Global Spine J ; 13(5): 1418-1428, 2023 Jun.
Article in English | MEDLINE | ID: mdl-36510352

ABSTRACT

OBJECTIVES: Primary objectives were outcomes comparison of instrumented surgery used for de-novo spinal infections in terms of infection recurrence, reoperations, primary failure, mortality, and length of stay relative to non-instrumented surgery. Secondary objectives were outcomes for surgical and non-surgical treatment of de-novo spinal infections regarding recurrence of infection, mortality, quality of life, and length-of-stay.
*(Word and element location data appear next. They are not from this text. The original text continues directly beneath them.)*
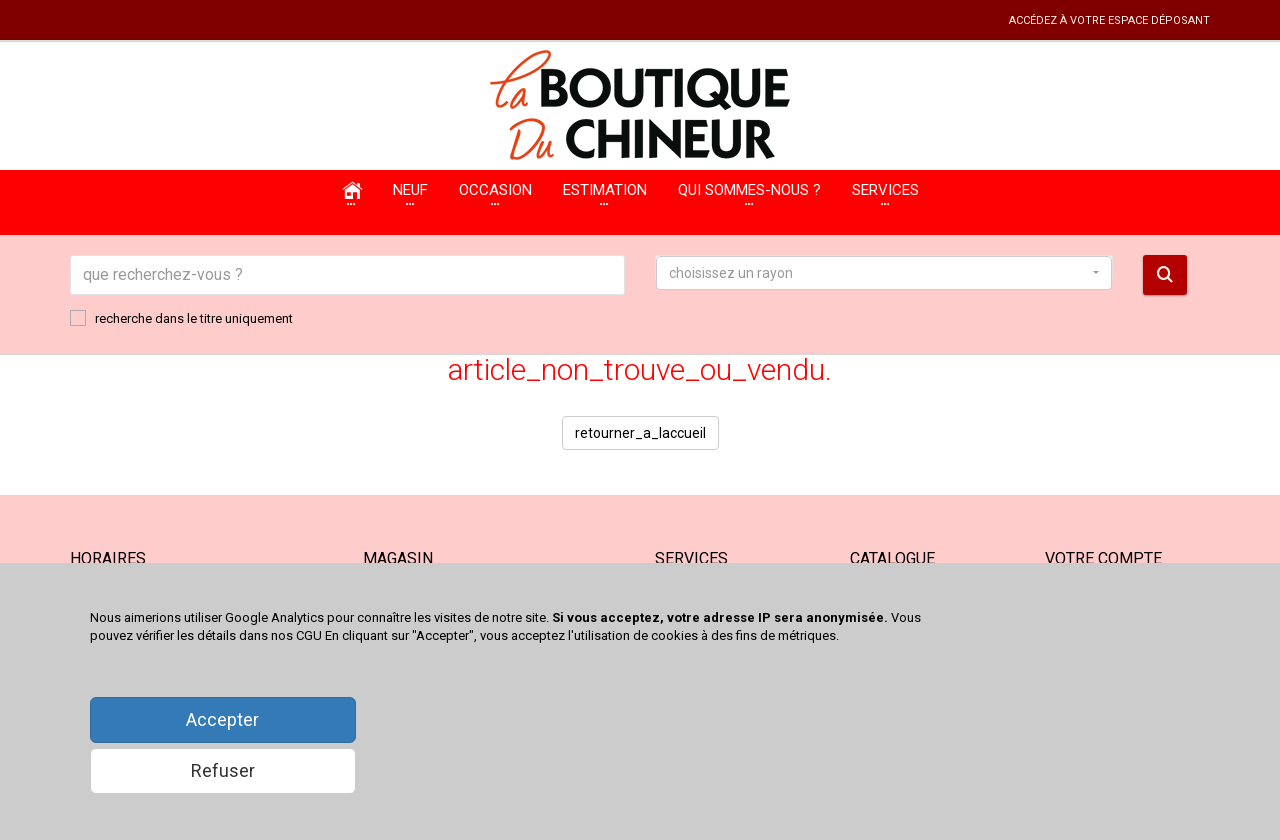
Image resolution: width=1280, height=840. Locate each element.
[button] (884, 273)
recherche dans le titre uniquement (181, 318)
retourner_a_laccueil (640, 433)
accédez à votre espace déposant (1109, 20)
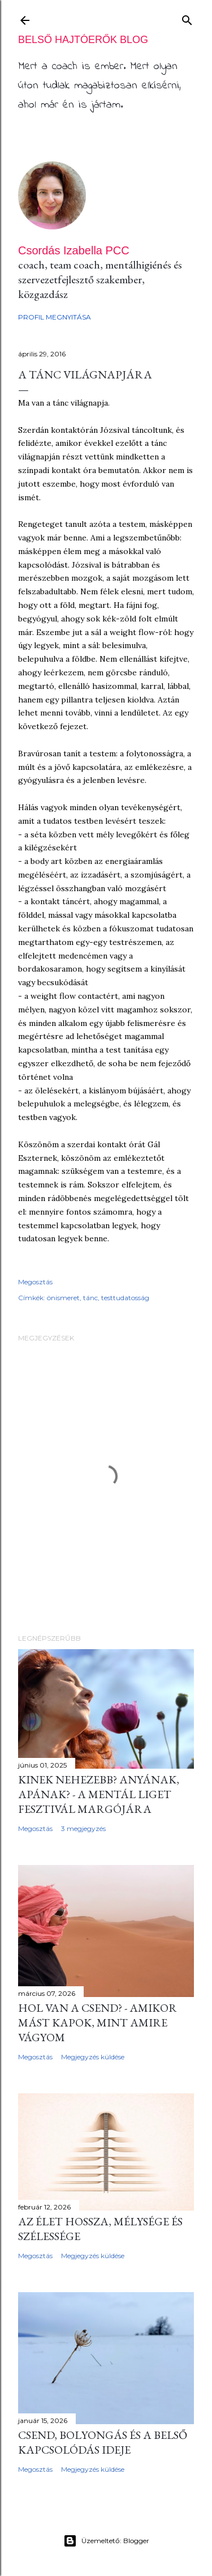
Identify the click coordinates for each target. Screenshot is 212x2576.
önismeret (63, 1297)
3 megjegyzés (83, 1828)
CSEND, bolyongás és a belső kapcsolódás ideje (102, 2442)
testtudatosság (125, 1297)
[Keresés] (187, 18)
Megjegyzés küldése (92, 2057)
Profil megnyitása (54, 317)
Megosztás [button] (35, 1282)
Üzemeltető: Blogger (106, 2541)
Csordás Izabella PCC (73, 250)
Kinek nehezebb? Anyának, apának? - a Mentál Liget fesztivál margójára (98, 1794)
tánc (90, 1297)
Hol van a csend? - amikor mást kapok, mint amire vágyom (97, 2022)
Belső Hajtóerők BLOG (83, 39)
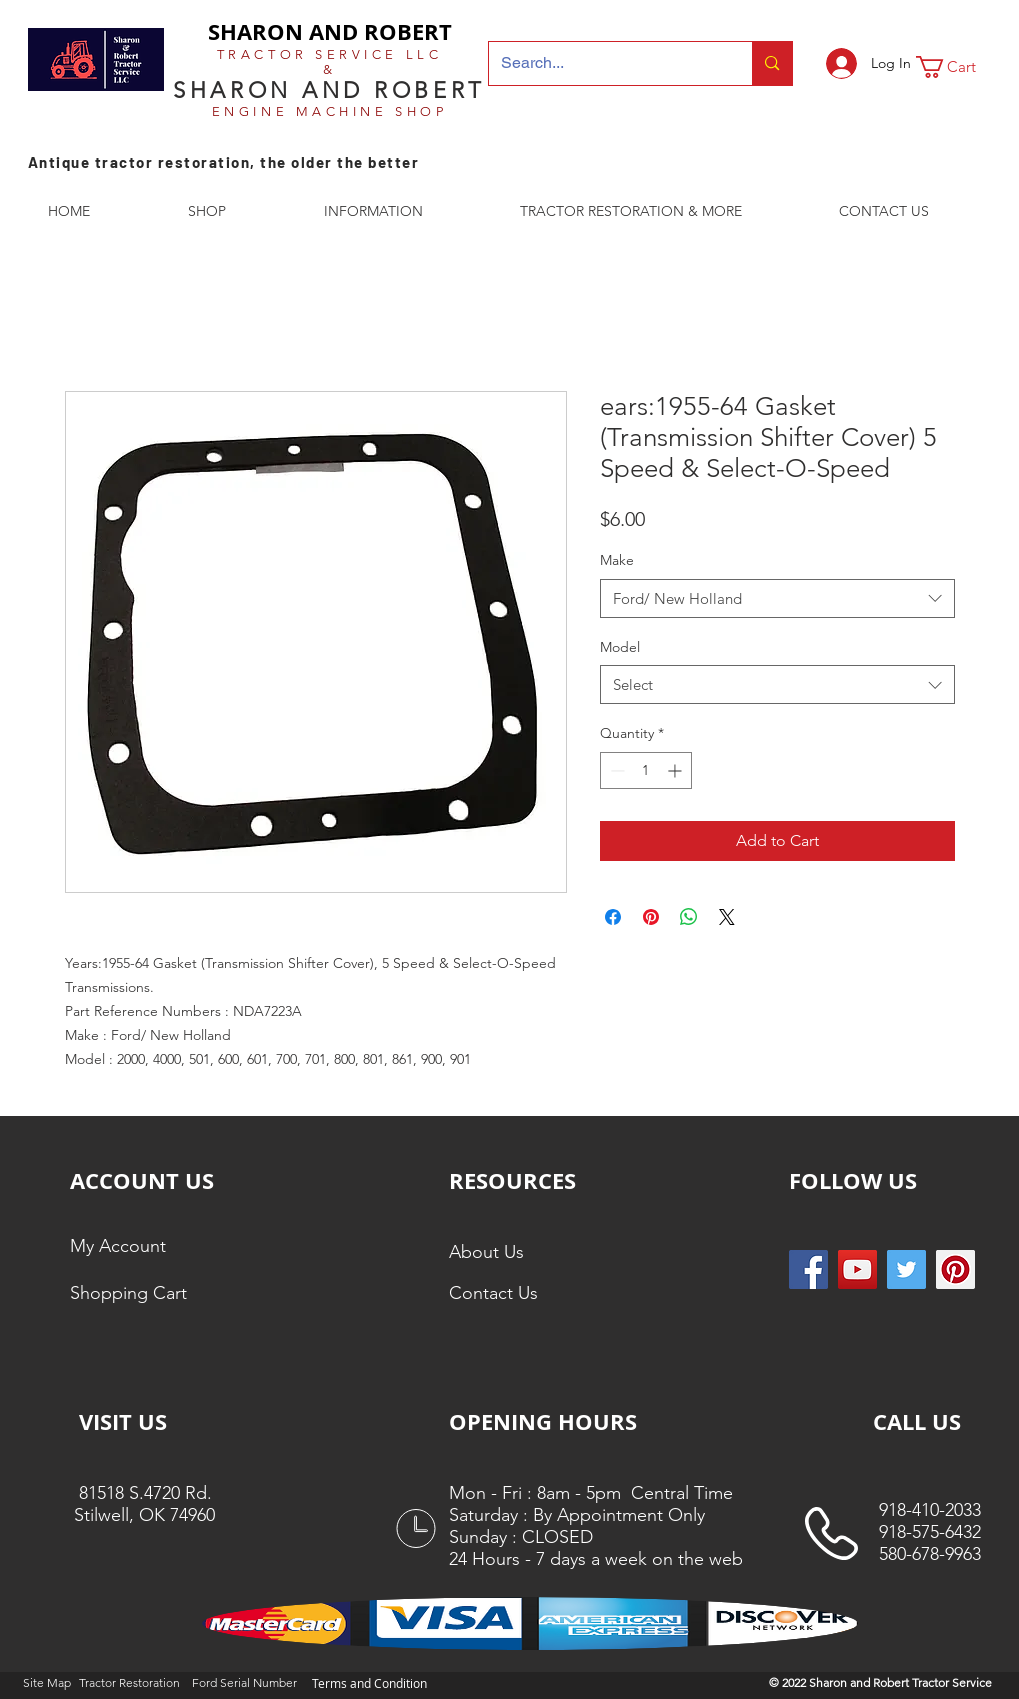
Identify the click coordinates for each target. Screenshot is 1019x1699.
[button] (959, 67)
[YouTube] (857, 1269)
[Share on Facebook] (613, 917)
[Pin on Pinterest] (651, 917)
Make (617, 560)
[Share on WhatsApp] (689, 917)
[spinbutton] (646, 770)
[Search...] (606, 63)
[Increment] (676, 770)
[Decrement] (615, 770)
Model (620, 647)
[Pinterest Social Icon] (955, 1269)
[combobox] (777, 598)
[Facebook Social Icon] (808, 1269)
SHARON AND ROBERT (330, 31)
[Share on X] (727, 917)
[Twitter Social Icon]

METHODS: A systematic literature review was performed using the PubMed database. Studies comparing outcome variables of patients with de-novo spinal infections (DNSI) treated with and without instrumentation and surgical versus non-surgical treatment were included. Studies primarily focusing on epidural abscesses or non-de-novo infections were excluded. A meta-analysis was performed for infection recurrence, reoperation, primary treatment failure, mortality, and quality-of-life parameters. RESULTS: A total of 17 retrospective studies with 2.069 patients met the inclusion criteria. 1.378 patients received surgical treatment with or without instrumentation; 676 patients were treated non-surgically. For the comparison of instrumented to non-instrumented surgery Odds-Ratios were .98 (P = .95) for infection recurrence, .83 (P = .92) for primary failure, .53 (P = .02) for mortality and .32 (P = .05) for reoperation. For the comparison of non-surgical to surgical treatment, Odds-Ratios were .98 (P = .95) for infection recurrence, and 1.05 (P = .89) for mortality. CONCLUSION: Available data support that instrumented surgery can be performed safely without higher rates of infection recurrence or primary failure and lower reoperation and mortality rates compared to nonsurgical treatment for DNSI. Furthermore, spine surgical treatment may generally be performed without higher risk of infection recurrence and mortality and better quality-of-life outcomes compared to generic non-surgical treatment.